Scientific classification
- Kingdom: Plantae
- Clade: Tracheophytes
- Clade: Angiosperms
- Clade: Eudicots
- Clade: Rosids
- Order: Brassicales
- Family: Brassicaceae
- Genus: Physaria
- Species: P. globosa
- Binomial name: Physaria globosa (Desv.) O’Kane & Al-Shehbaz
- Synonyms: Alyssum globosum Alyssum shortii Lesquerella globosa Vesicaria globosa

= Physaria globosa =

- Genus: Physaria
- Species: globosa
- Authority: (Desv.) O’Kane & Al-Shehbaz
- Conservation status: G2
- Synonyms: Alyssum globosum, Alyssum shortii, Lesquerella globosa, Vesicaria globosa |

Species of flowering plant

Physaria globosa is a rare flowering plant in the mustard family commonly known as globe bladderpod, Short's bladderpod, and Lesquereux's mustard. It is endemic to the United States, where it is limited to Indiana, Kentucky, and Tennessee. It is a rare species throughout its range and in 2014 the U.S. Fish and Wildlife Service issued a final rule protecting it under the Endangered Species Act.
==Description==
Physaria globosa is a small plant covered with dense hairs giving it a grayish appearance. It produces yellow flowers in the spring, and its fruit is globe-shaped. Its preferred habitat is dry limestone cliffs, barrens, cedar glades, steep wooded slopes, and talus areas. Many sites where it is found are on roadsides, where it can be threatened by road construction and maintenance activities such as mowing, herbicide usage, and road widening or repaving.

==Conservation==
The population fluctuates year to year, but on average there are about 2000 living plants at any one time, divided among 33 known locations.

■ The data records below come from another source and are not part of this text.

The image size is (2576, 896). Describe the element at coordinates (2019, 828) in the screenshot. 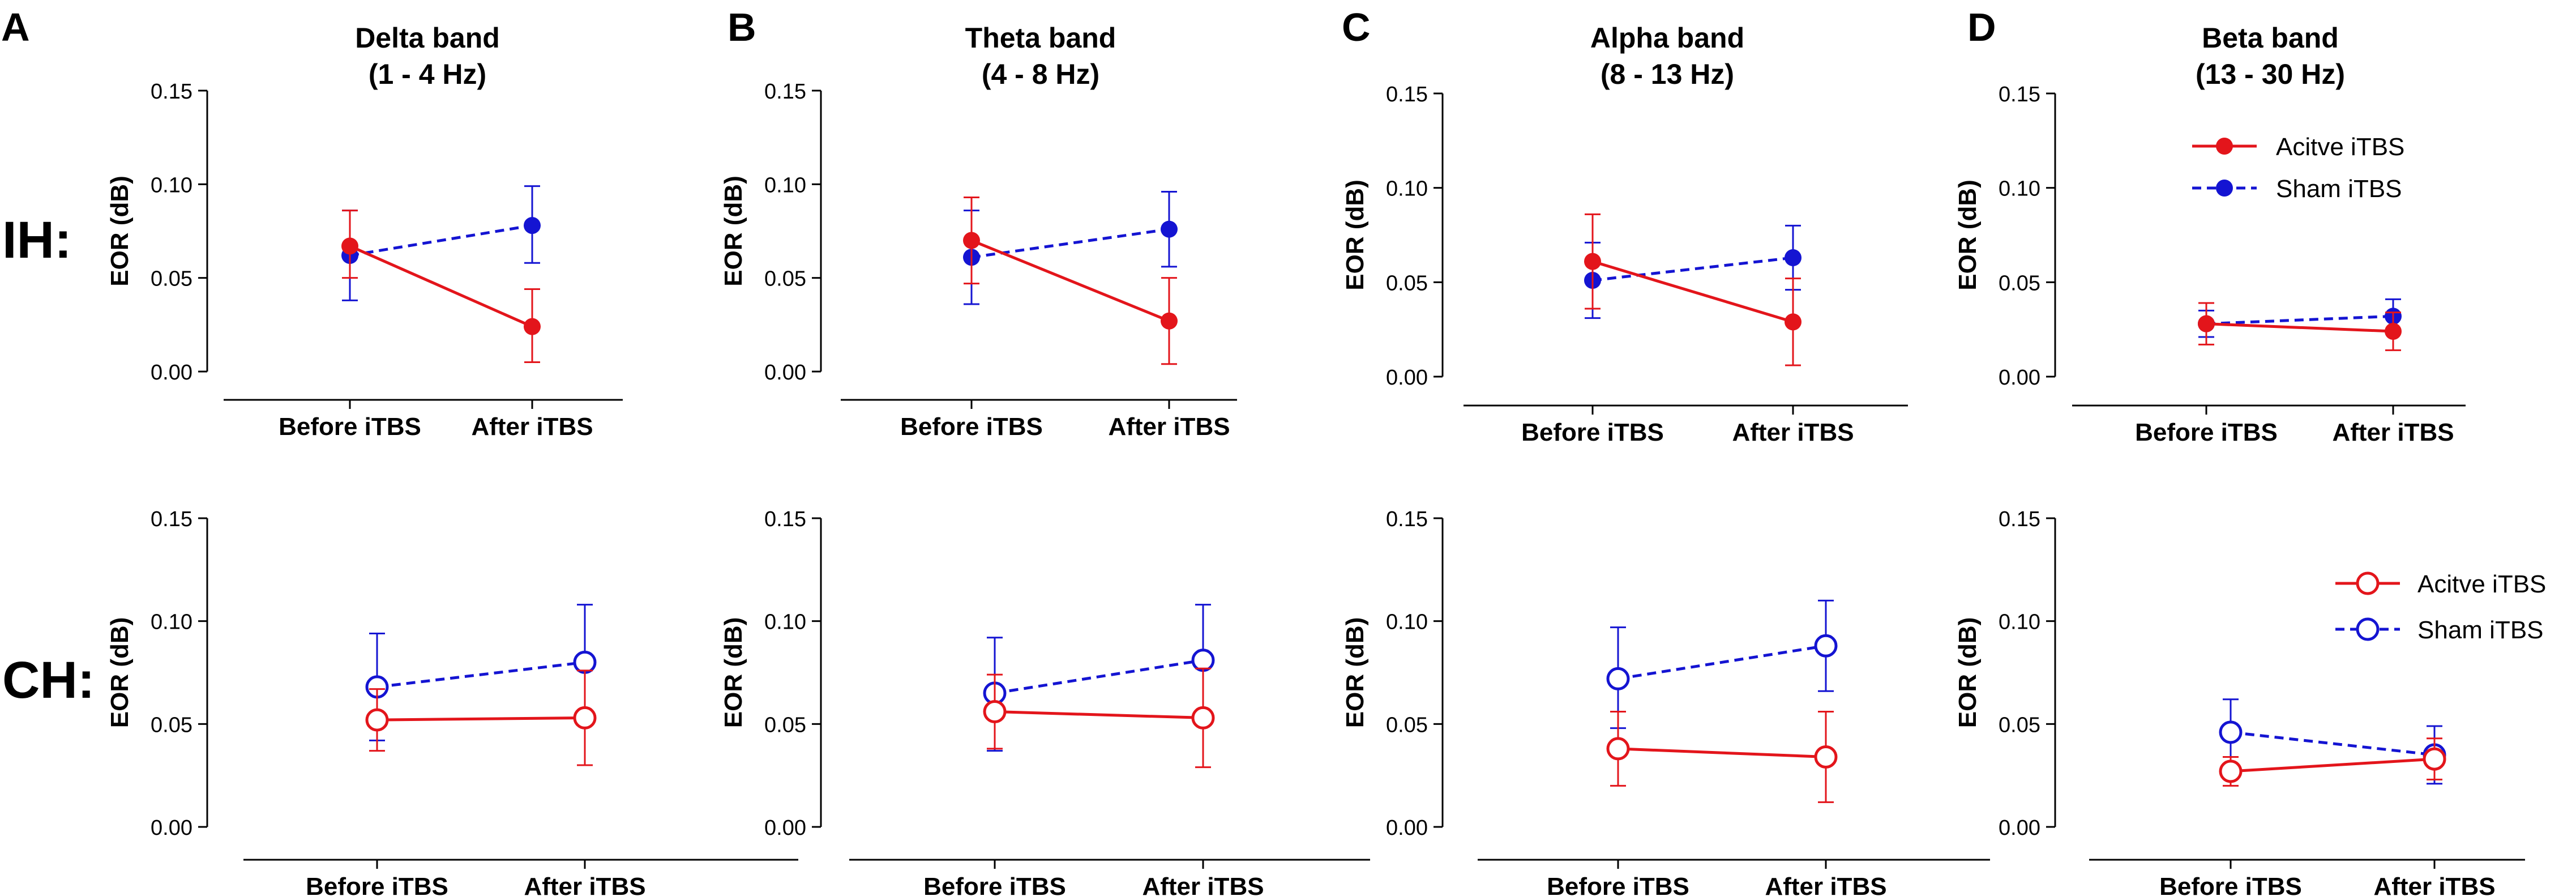

I see `y-tick-label-d-ch: 0.00` at that location.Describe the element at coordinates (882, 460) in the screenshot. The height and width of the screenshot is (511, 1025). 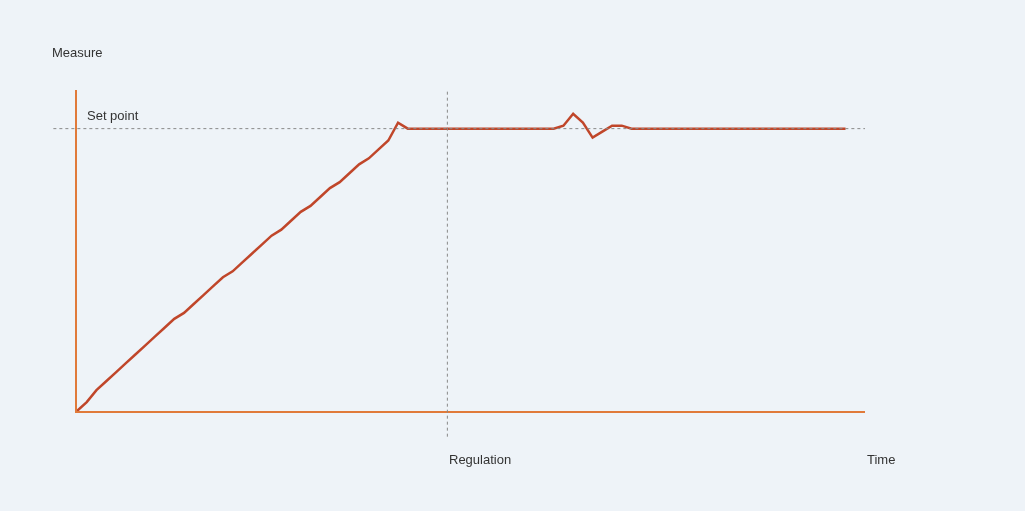
I see `x-axis-title: Time` at that location.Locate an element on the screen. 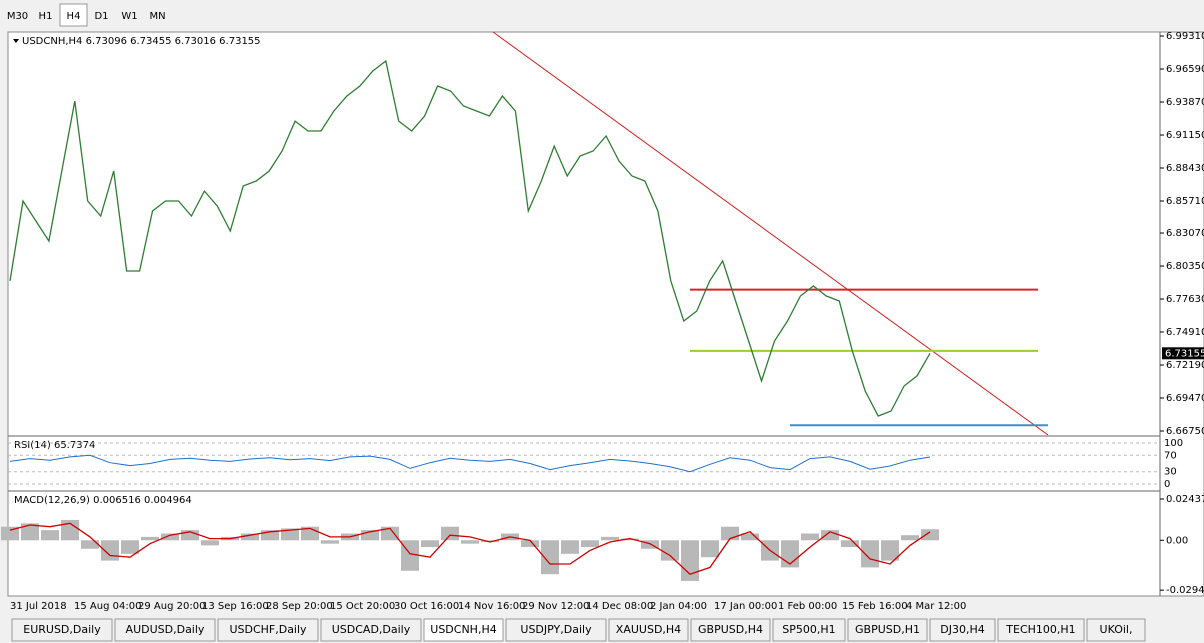 The width and height of the screenshot is (1204, 643). price-tick-label: 6.88430 is located at coordinates (1185, 168).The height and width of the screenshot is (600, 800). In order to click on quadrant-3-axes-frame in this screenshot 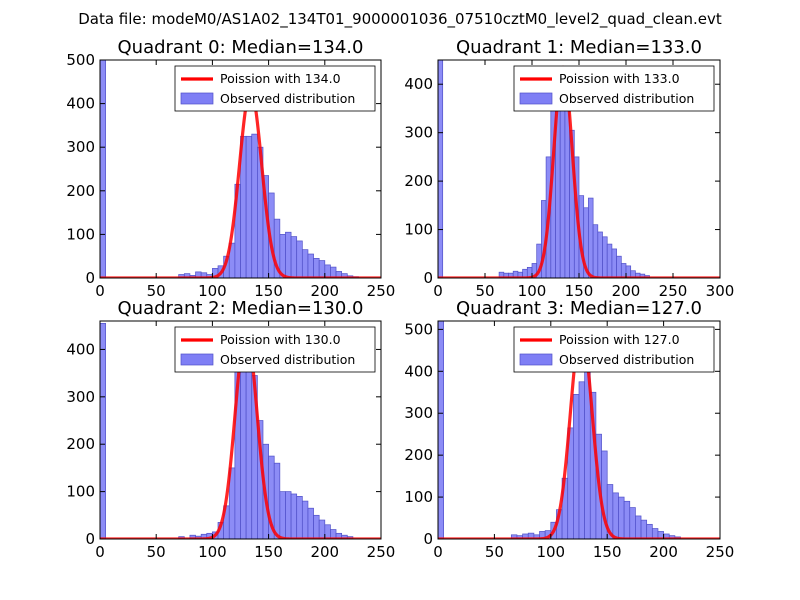, I will do `click(579, 430)`. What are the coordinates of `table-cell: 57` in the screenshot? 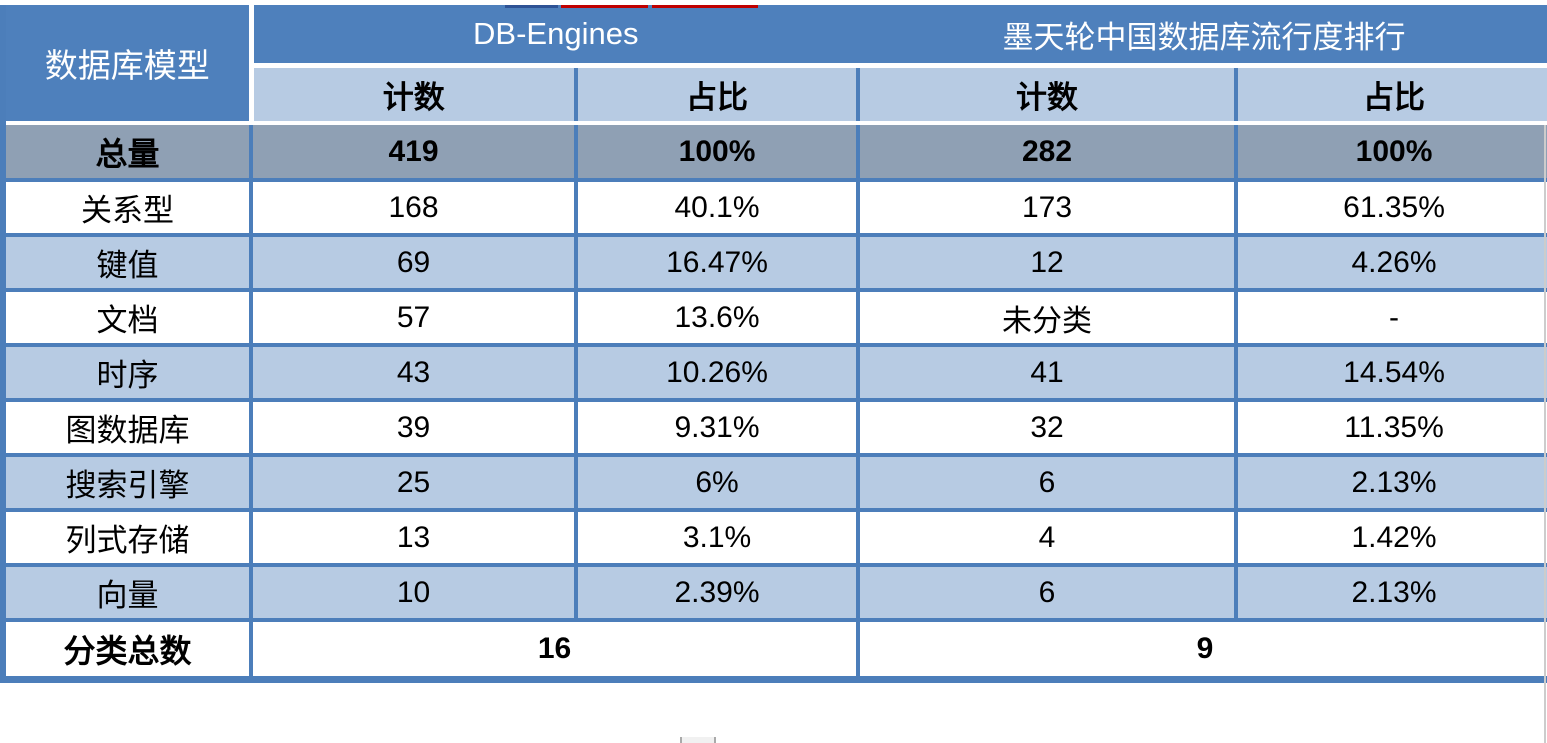 It's located at (412, 318).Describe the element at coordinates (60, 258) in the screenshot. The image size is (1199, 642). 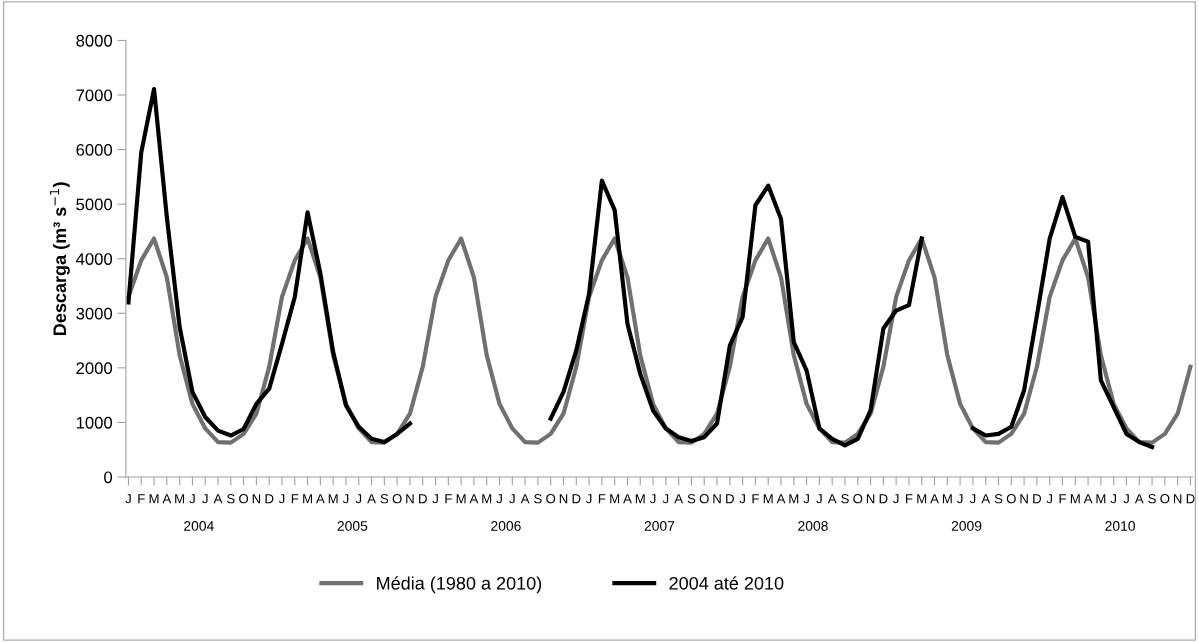
I see `y-axis-title: Descarga (m³ s$^{−1}$)` at that location.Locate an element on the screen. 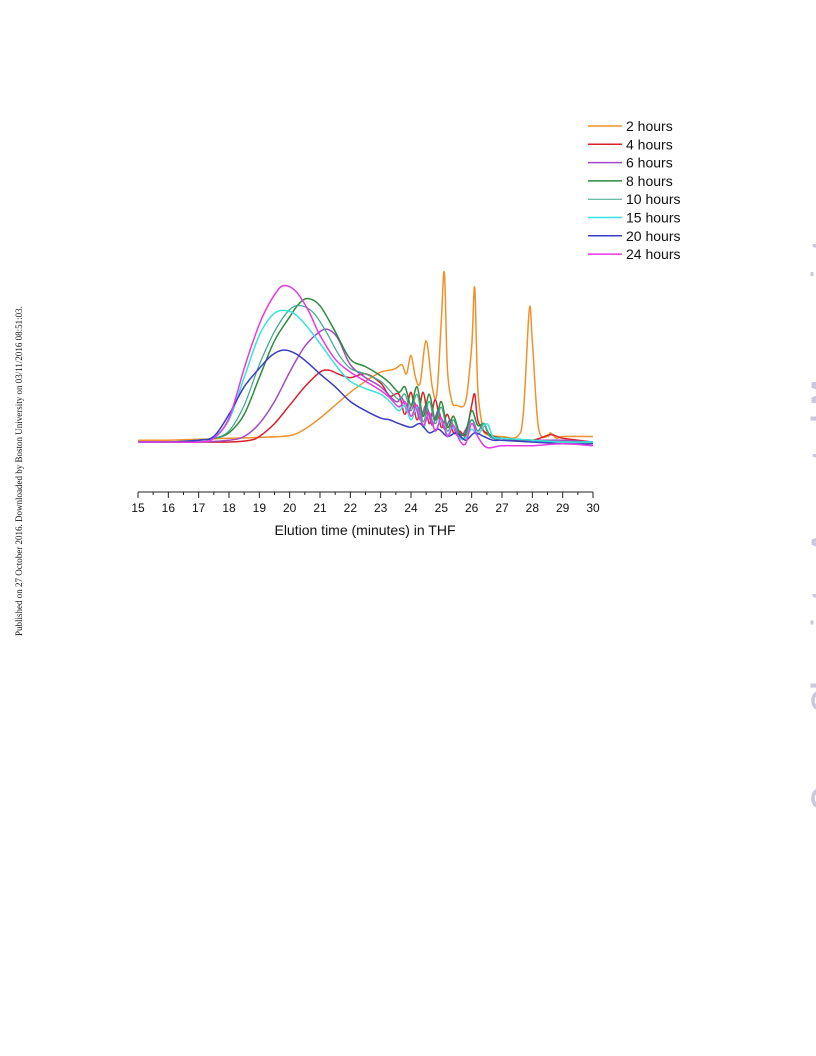 Image resolution: width=816 pixels, height=1056 pixels. series-line-8-hours is located at coordinates (366, 370).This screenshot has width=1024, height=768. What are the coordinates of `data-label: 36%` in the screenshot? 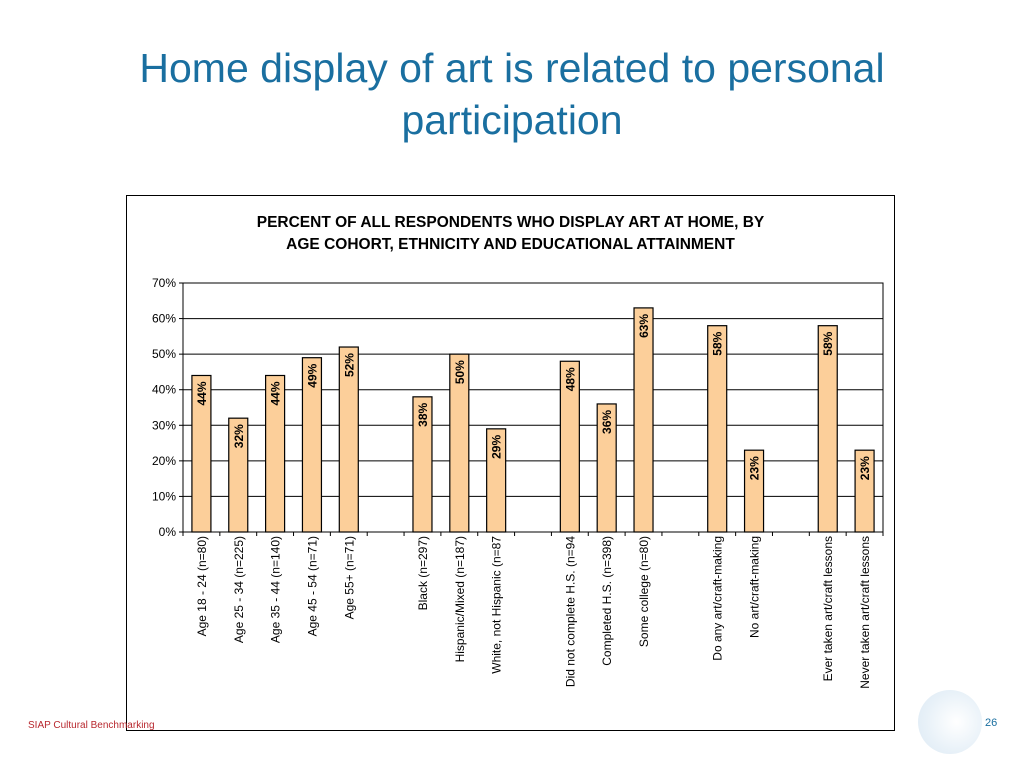 It's located at (607, 422).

Threats include forms of habitat degradation and destruction, including road construction and grading, mowing, dumping, herbicides, alteration of waterways, livestock damage, and invasive species of plants such as Japanese honeysuckle, garlic mustard, alsike clover, sweet clover, meadow fescue, and multiflora rose.

All populations are considered vulnerable to extirpation.